BRIEF: Using the material that follows, work out how many lines include the word "agent". Your answer should be that number only.

· · · · · · ·

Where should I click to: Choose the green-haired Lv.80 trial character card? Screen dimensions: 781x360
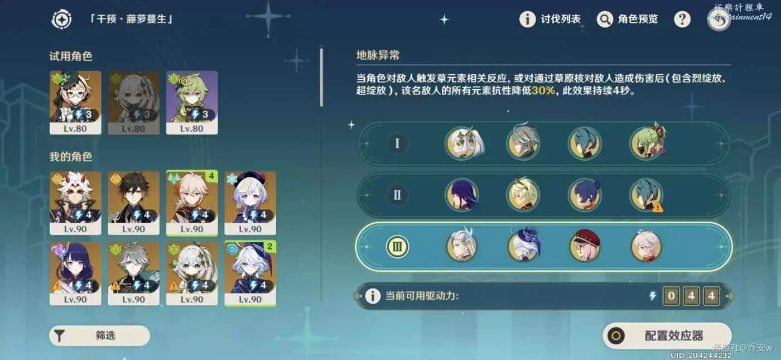192,103
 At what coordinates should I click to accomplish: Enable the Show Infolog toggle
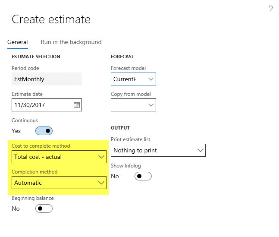coord(143,176)
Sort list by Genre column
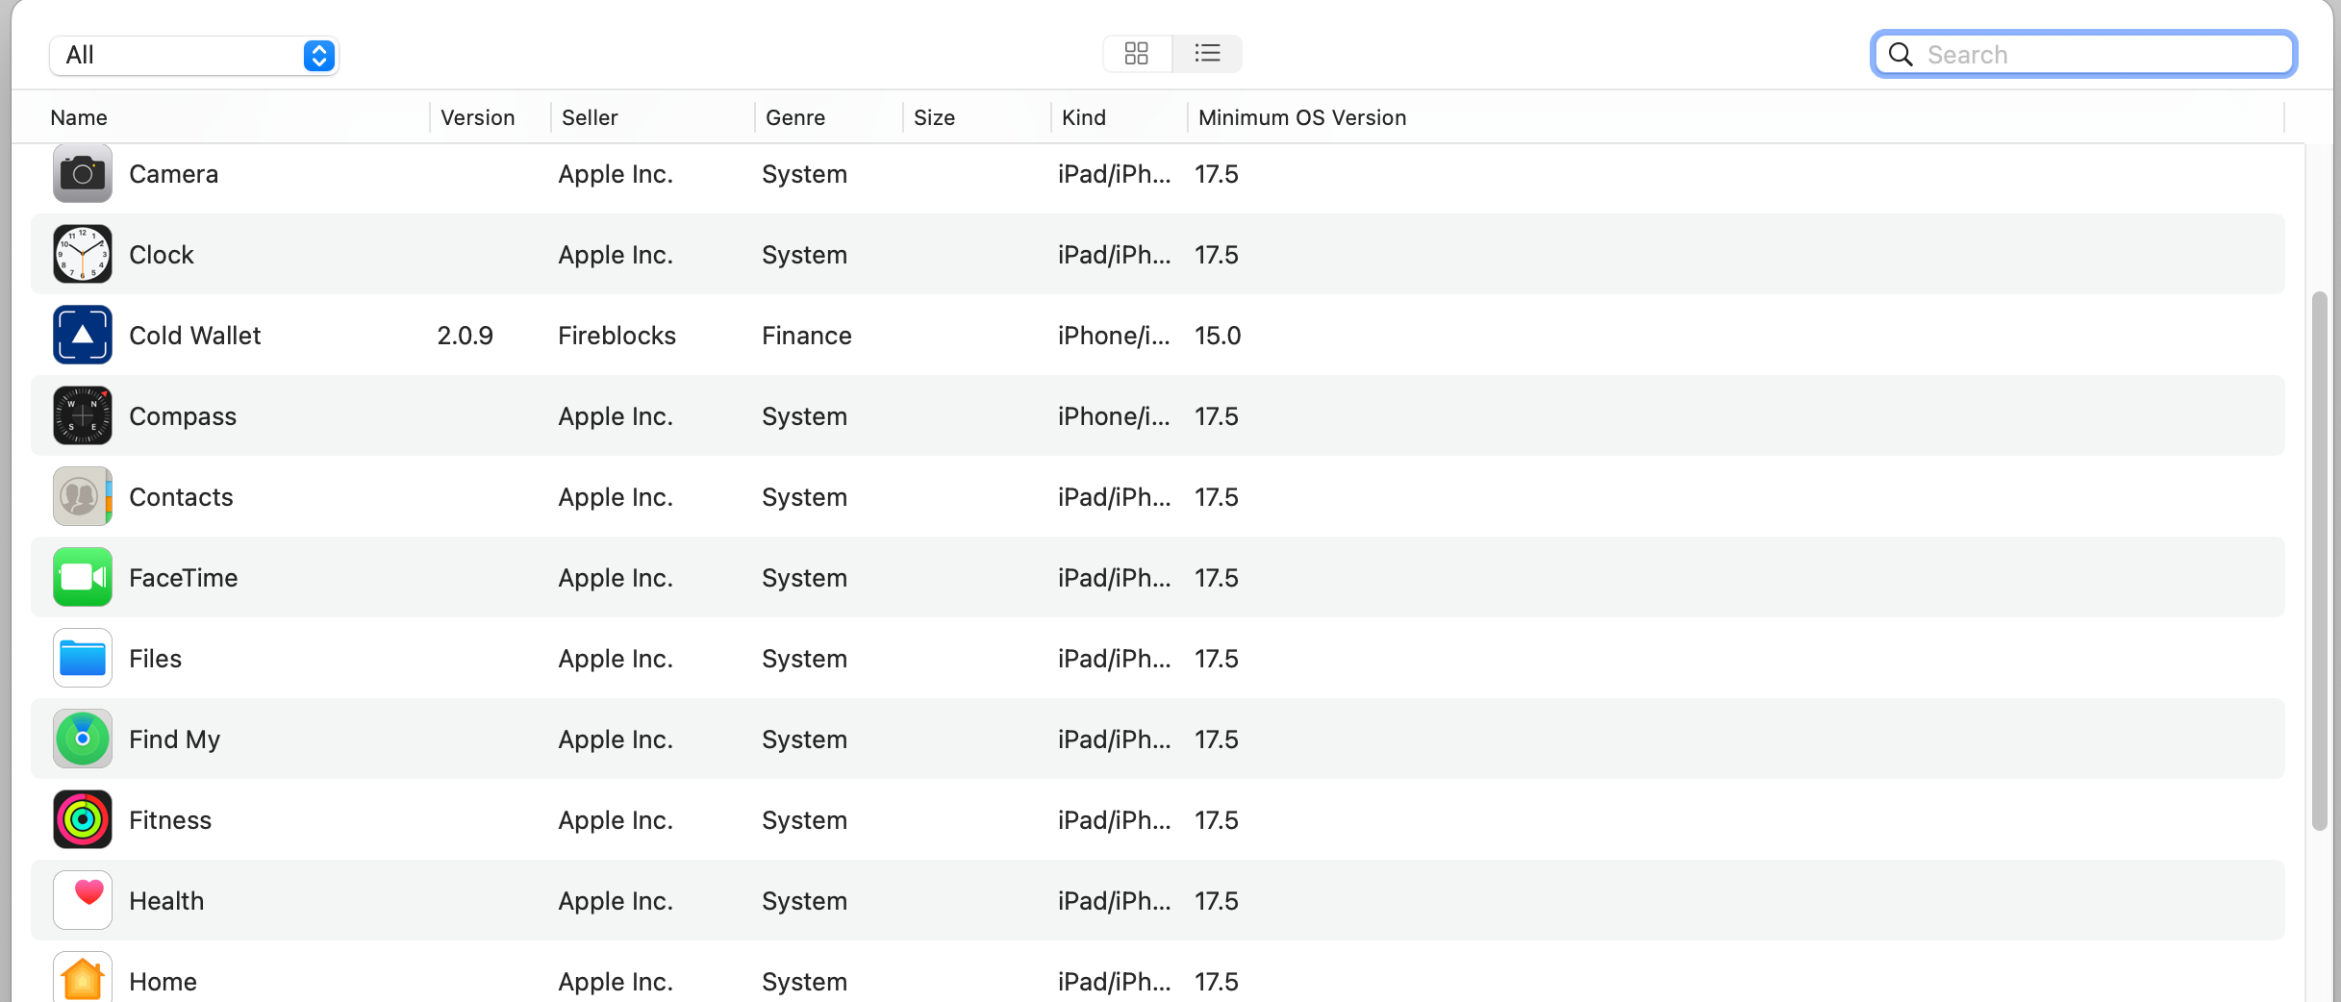This screenshot has height=1002, width=2341. 795,117
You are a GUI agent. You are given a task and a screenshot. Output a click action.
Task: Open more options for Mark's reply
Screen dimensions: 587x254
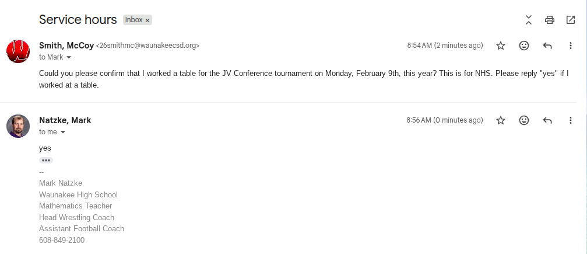571,120
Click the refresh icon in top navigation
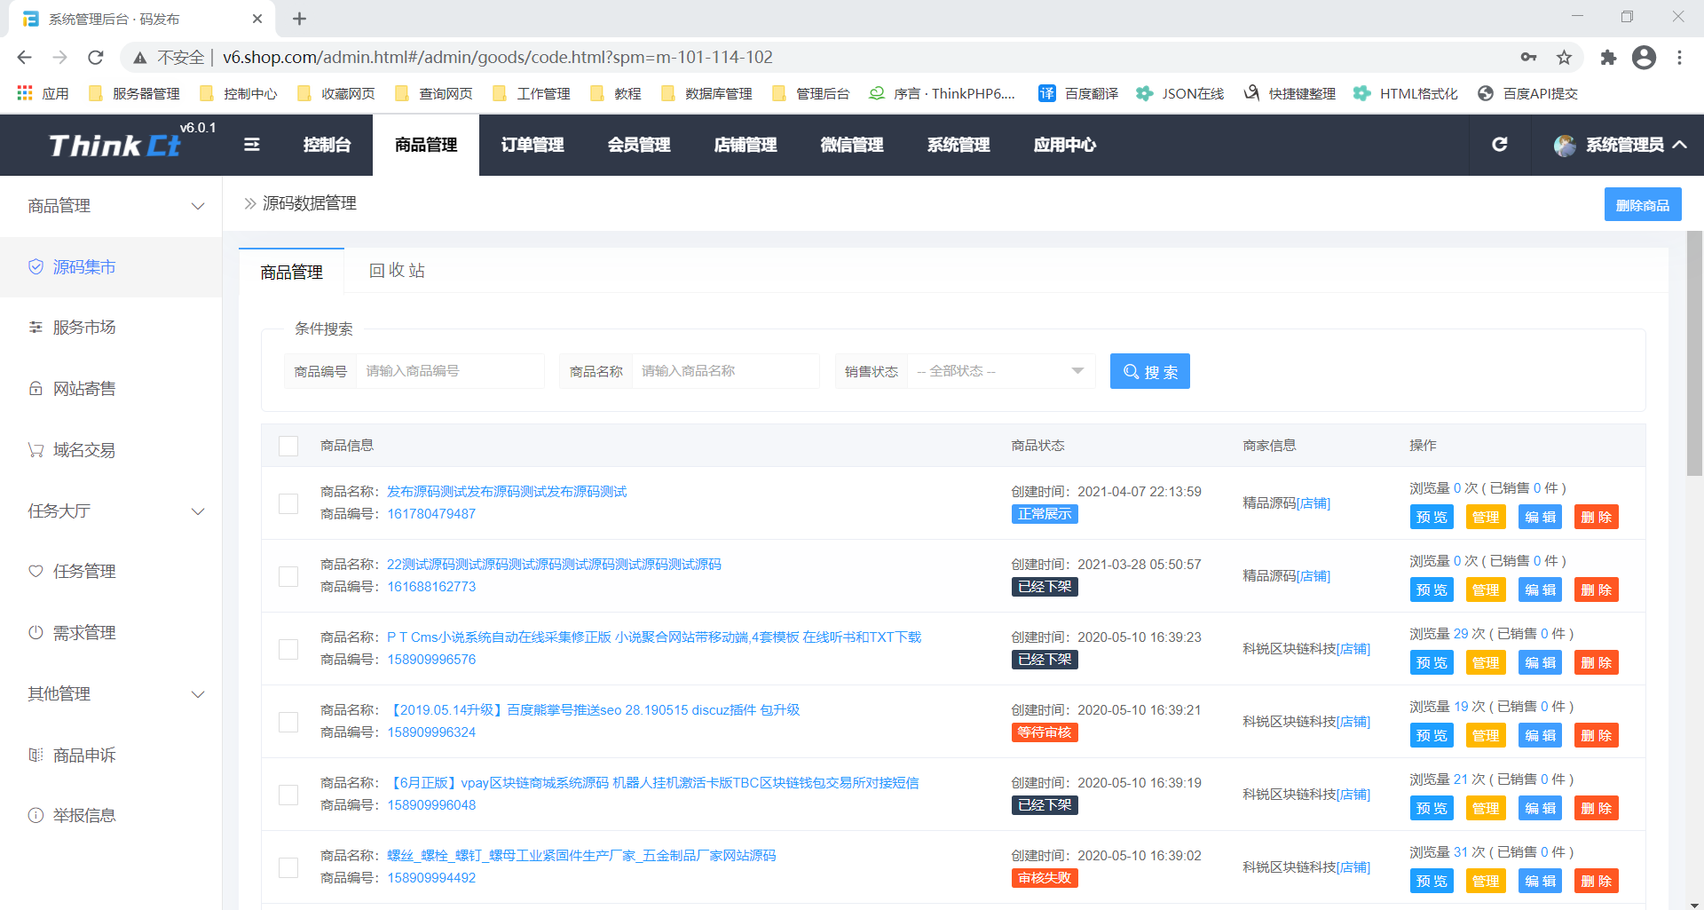This screenshot has height=910, width=1704. [x=1499, y=145]
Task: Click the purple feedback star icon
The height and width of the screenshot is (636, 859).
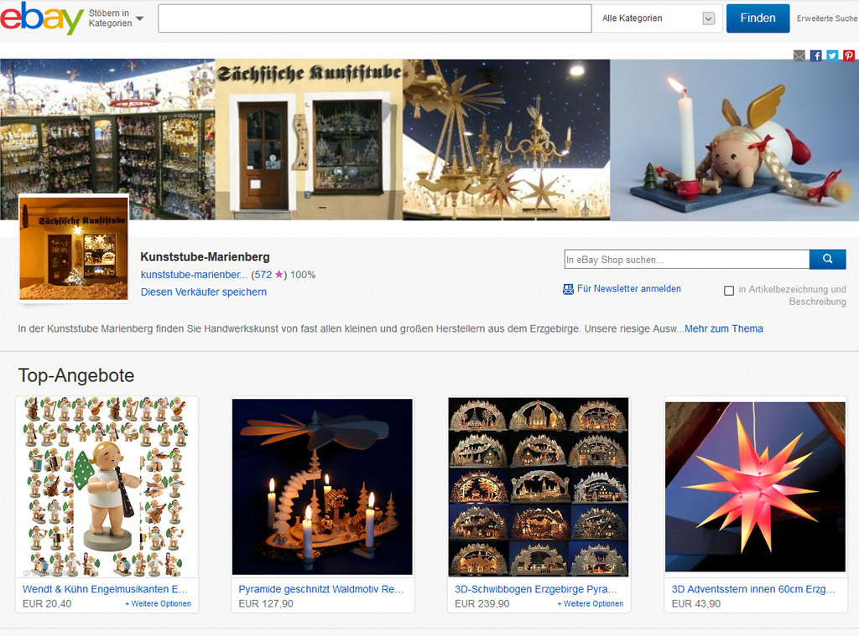Action: coord(279,274)
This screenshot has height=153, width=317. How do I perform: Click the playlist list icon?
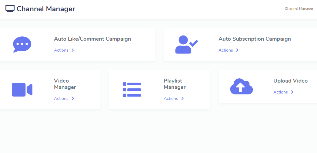click(132, 90)
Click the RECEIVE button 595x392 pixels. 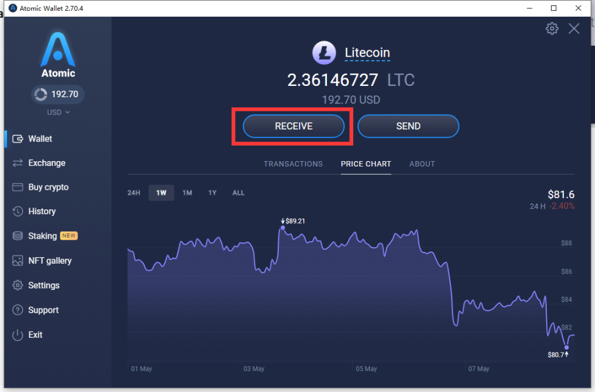293,126
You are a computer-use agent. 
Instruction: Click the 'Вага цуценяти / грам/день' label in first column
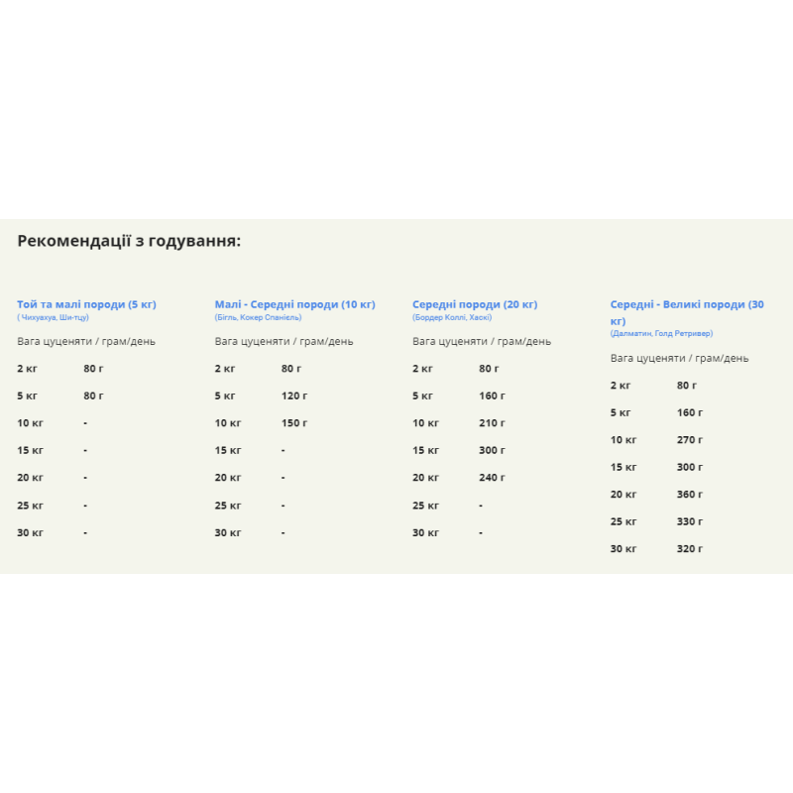tap(86, 341)
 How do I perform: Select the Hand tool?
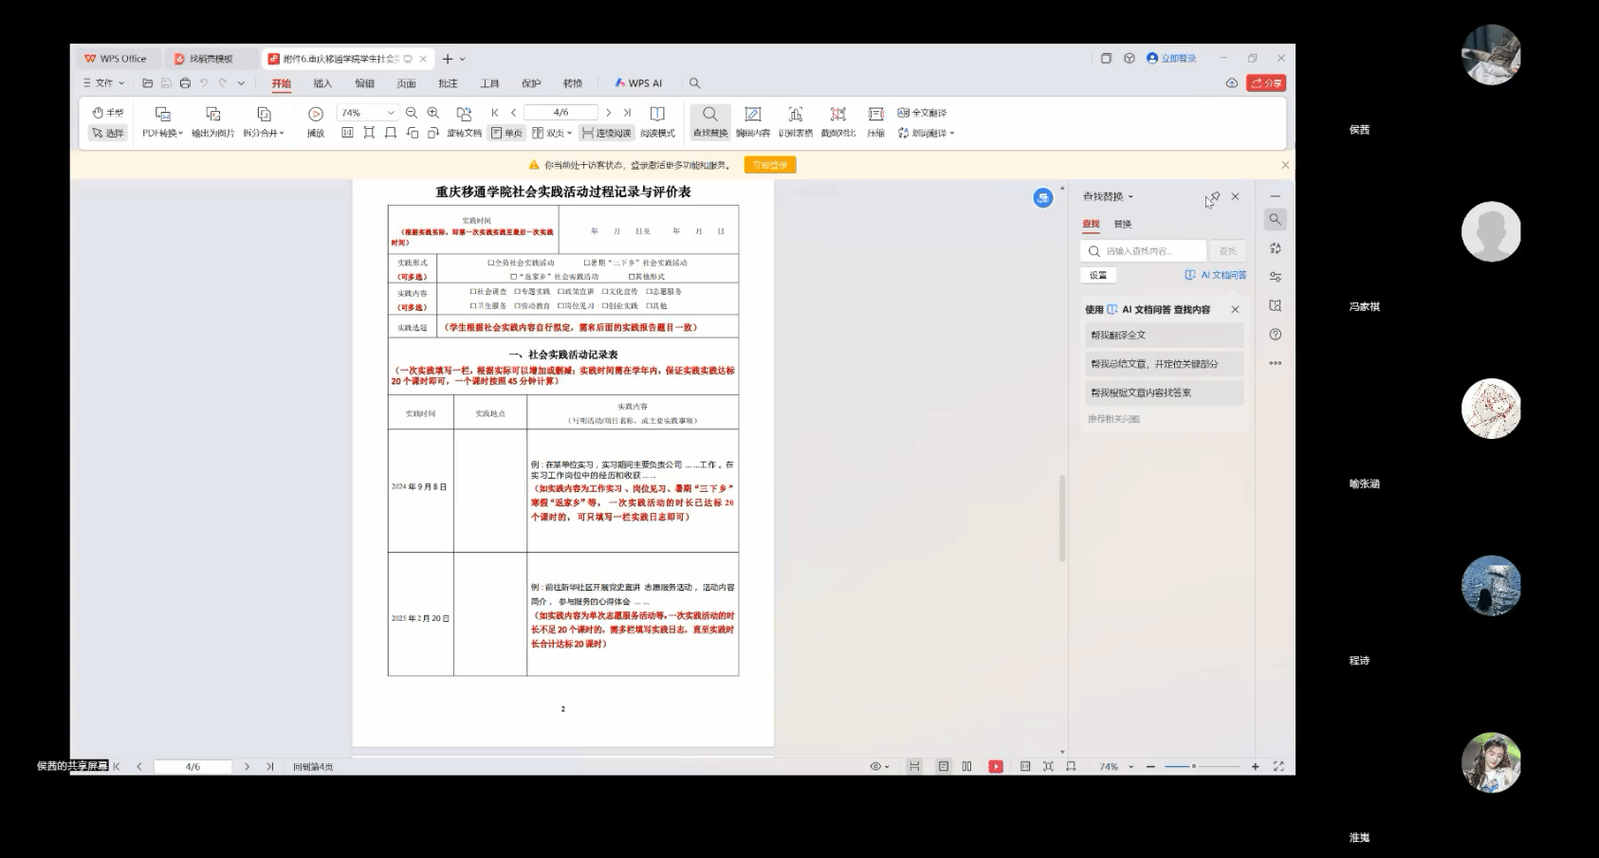click(x=107, y=113)
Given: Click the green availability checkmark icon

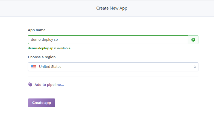Looking at the screenshot, I should (193, 40).
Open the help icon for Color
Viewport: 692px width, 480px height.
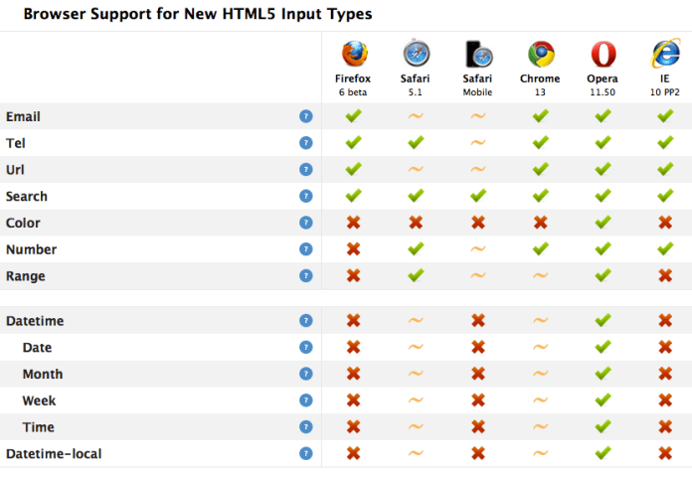coord(306,224)
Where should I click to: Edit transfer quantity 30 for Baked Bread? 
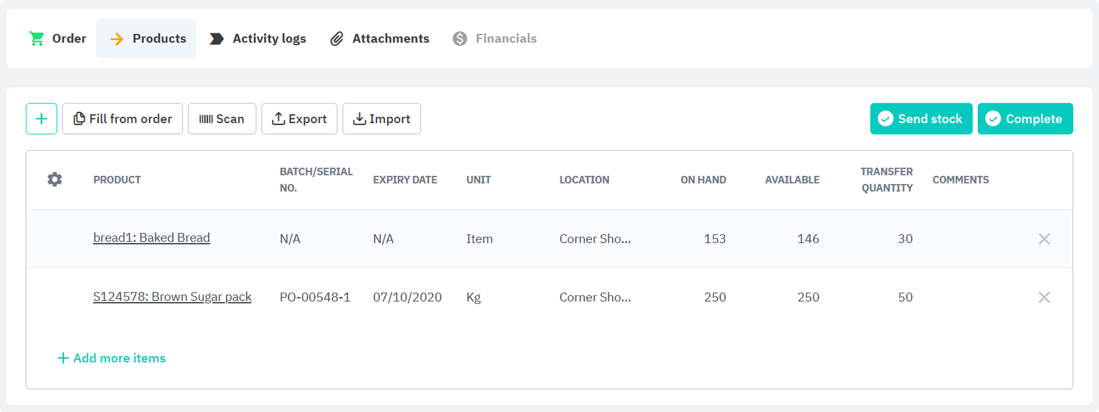point(904,239)
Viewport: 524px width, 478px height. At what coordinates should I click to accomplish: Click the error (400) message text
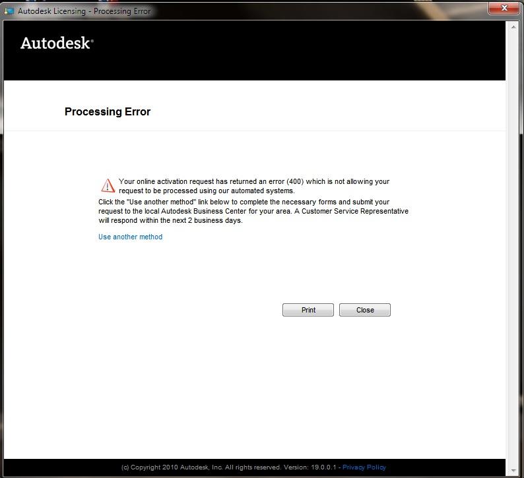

· · · · · · ·

RESULT BELOW: 2